Público prestigia abertura do VI Festac

Canções do imaginário popular e ritmos como o carimbo e o forró marcaram o cortejo de abertura do VI Festival de Teatro do Acre (Festac), no último sábado (Val Fernandes)
Canções do imaginário popular e ritmos como o carimbo e o forró marcaram o cortejo de abertura do VI Festival de Teatro do Acre (Festac), no último sábado (Val Fernandes)

Canções do imaginário popular e ritmos como o carimbo e o forró marcaram o cortejo de abertura do VI Festival de Teatro do Acre (Festac), no último sábado (Val Fernandes)

Canções do imaginário popular e ritmos como o carimbo e o forró marcaram o cortejo de abertura do VI Festival de Teatro do Acre (Festac), no último sábado, 14. O trajeto até o Mercado Novo Velho foi animado pela presença de pernas de paus, palhaços e artistas de vários estado do país. Mais de trezentas pessoas prestigiaram a abertura do festival.

O primeiro espetáculo do dia foi o “Comédia Del’ Acre” da Cia Visse e Versa (AC). O tom de farsa popular comemorou em grande estilo a abertura do festival. Poucos grupos se arriscam na aventura de apresentar-se ao ar livre, porque é complicado dominar a contento esse tipo de apresentação. O elenco esteve afinadíssimo e com jogo de cintura, o que é fundamental nesta modalidade, pois o público de teatro de rua não se acanha em interromper o espetáculo para comentar, conversar, interferir.

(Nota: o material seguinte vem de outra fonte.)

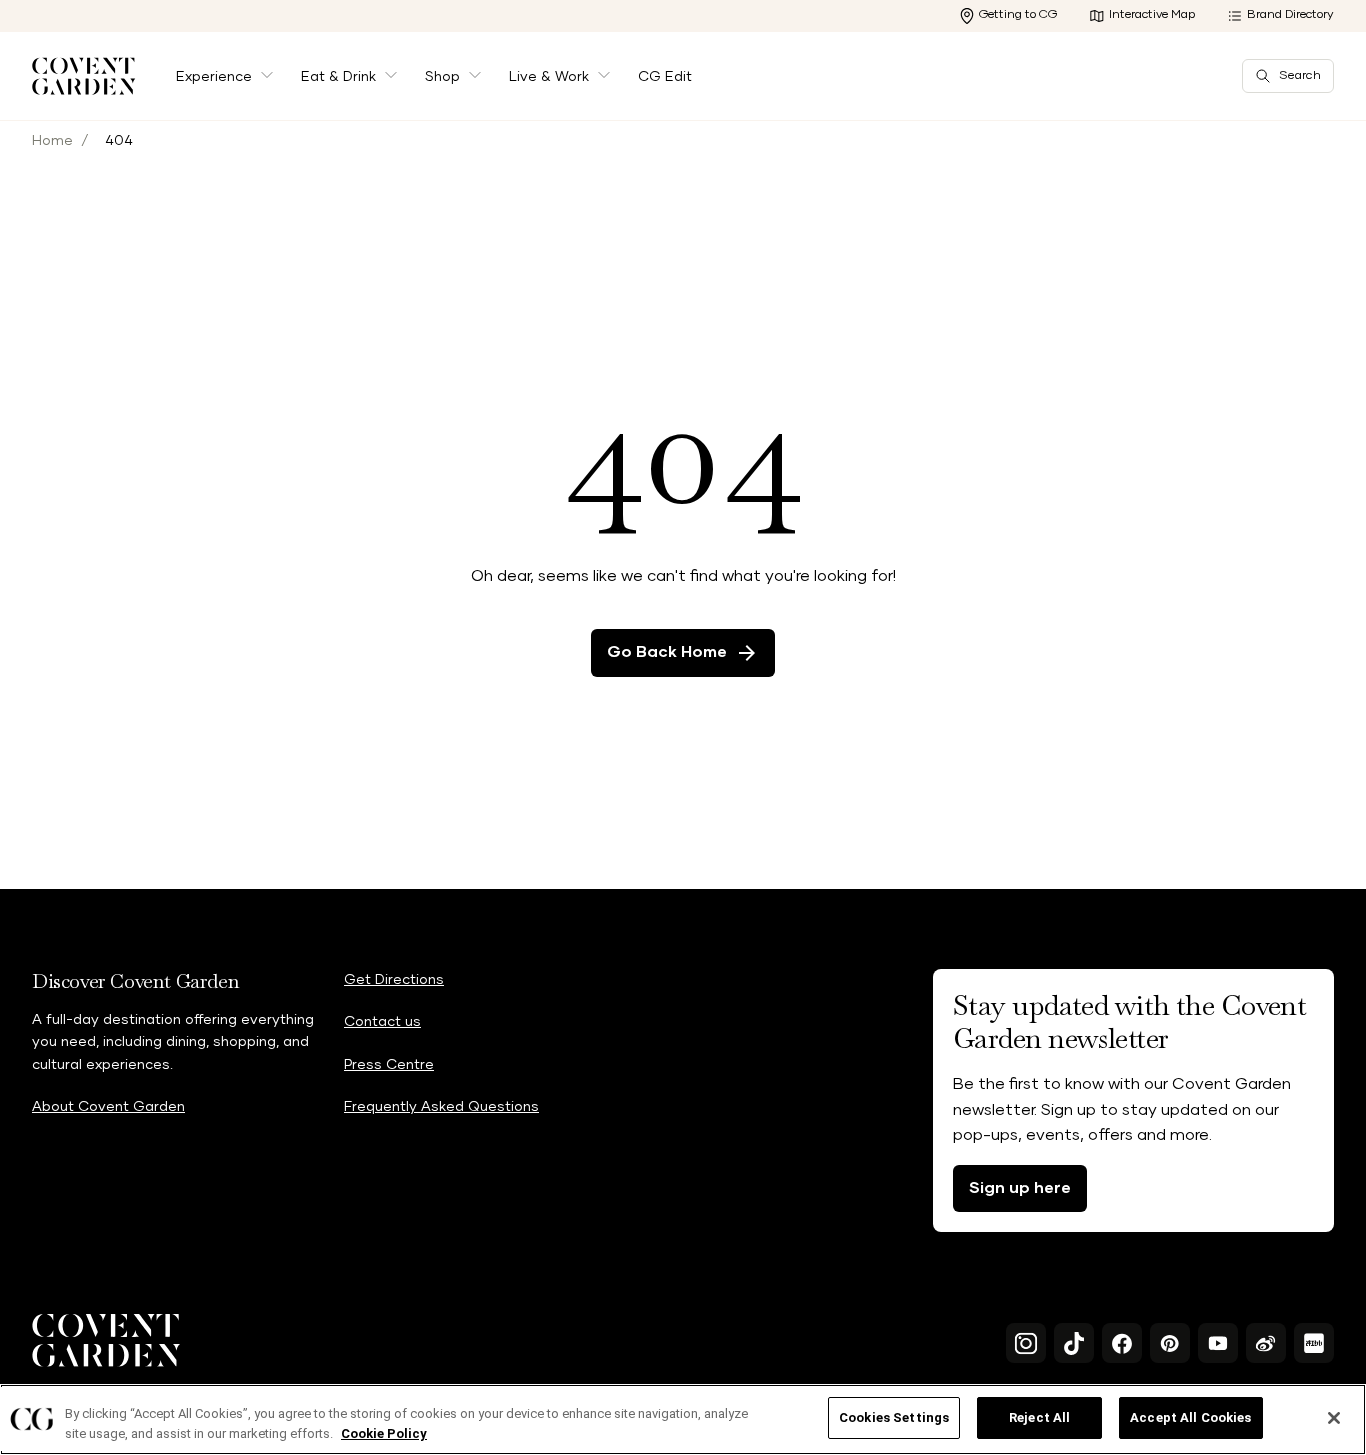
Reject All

Em seguida foi a vez de “Tira a Canga do Boi” do Raízes do Porto  (RO), que também encantou o público com sua narrativa  e  personagens típicos de um Bumba-meu-boi: Mateus, Bastião, Capitão, Catirina e outros.

Os irmãos Luana (5) e Riquisson (7) assistiam atentos aos espetáculos. Eles estavam com os pais, o motorista de caminhão Valdeci Lopes, e a esposa Maria Adelaide. “Pra gente que não pode pagar é muito bom ter algo aqui na praça. O dinheiro pra gente passear domingo é pras crianças comerem uma pipoca, algodão doce. Acho maravilhoso o Governo do Estado incentivar isso, é bom porque as crianças aprendem outras coisas que não é na televisão. Estão de parabéns. Todos os espetáculos que forem na praça vou trazer meus filhos”, disse o motorista.

“Ana-me” foi o espetáculo que fechou o primeiro dia de festival. Inspirado no conto Amorde Clarice Lispector, do Teatro de Senhoritas (SP), o espetáculo lotou o Teatro Plácido de Castro, e arrancou elogios do público pela montagem e o elenco composto pelas atrizes Débora Zamarioli, Isis Madi e Sandra Pestana.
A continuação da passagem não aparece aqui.